4. Are your investments well diversified?
Diversify investment risk by going offshore. As the adage goes, don’t put all your eggs in one basket. In today’s interconnected world, where various social, economic and political factors affect how markets perform, it is important to have a diverse investment portfolio that includes an offshore component. Through offshore investments, you can ensure that your risk is spread across different markets as they go through cyclical ups and downs, while still protecting capital and yielding favourable outcomes. Investing offshore will also give you access to companies and sectors that aren’t available locally.
5. Are you sacrificing your future security for short-term needs?
Try to avoid dipping into long-term investments for short-term needs unless you really have no other option. In a two-pot world, where it may be tempting to access a portion of your retirement investment, it is important to see how this can undermine your retirement prospects.

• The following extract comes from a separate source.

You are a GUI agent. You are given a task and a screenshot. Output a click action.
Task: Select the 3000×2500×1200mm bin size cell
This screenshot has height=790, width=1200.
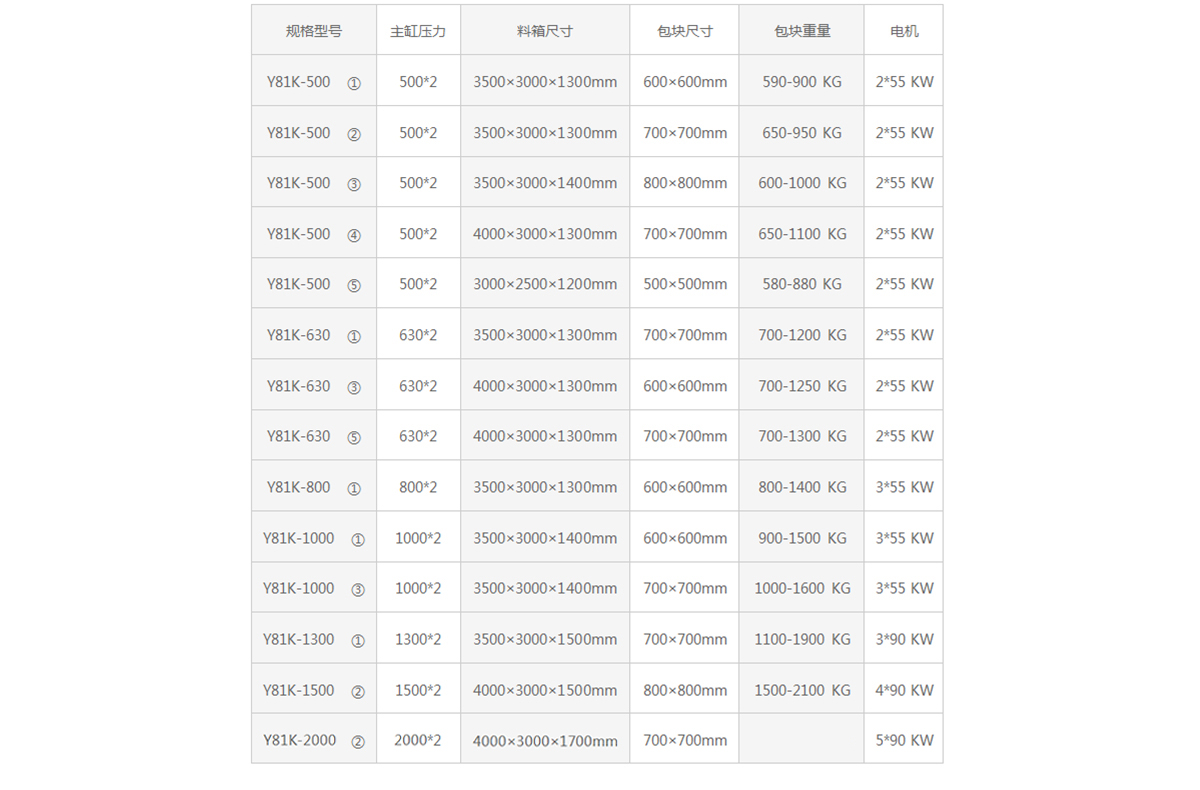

Withdrawing a seemingly small sum today has both immediate and long-term repercussions: In the short term, withdrawals are taxed at your marginal tax rate rather than the more favourable retirement tax table, and, more concerningly, any withdrawal means losing out on years of growth on that portion and having less at retirement.
If you are not sure where to begin with setting financial goals or know that you struggle to stick to your plan despite your best intentions, consider working with a good, independent financial adviser. Financial advisers are well-positioned to help you create a personalised financial plan, manage emotional decision-making and take the necessary actions to make progress towards achieving long-term financial and investment goals.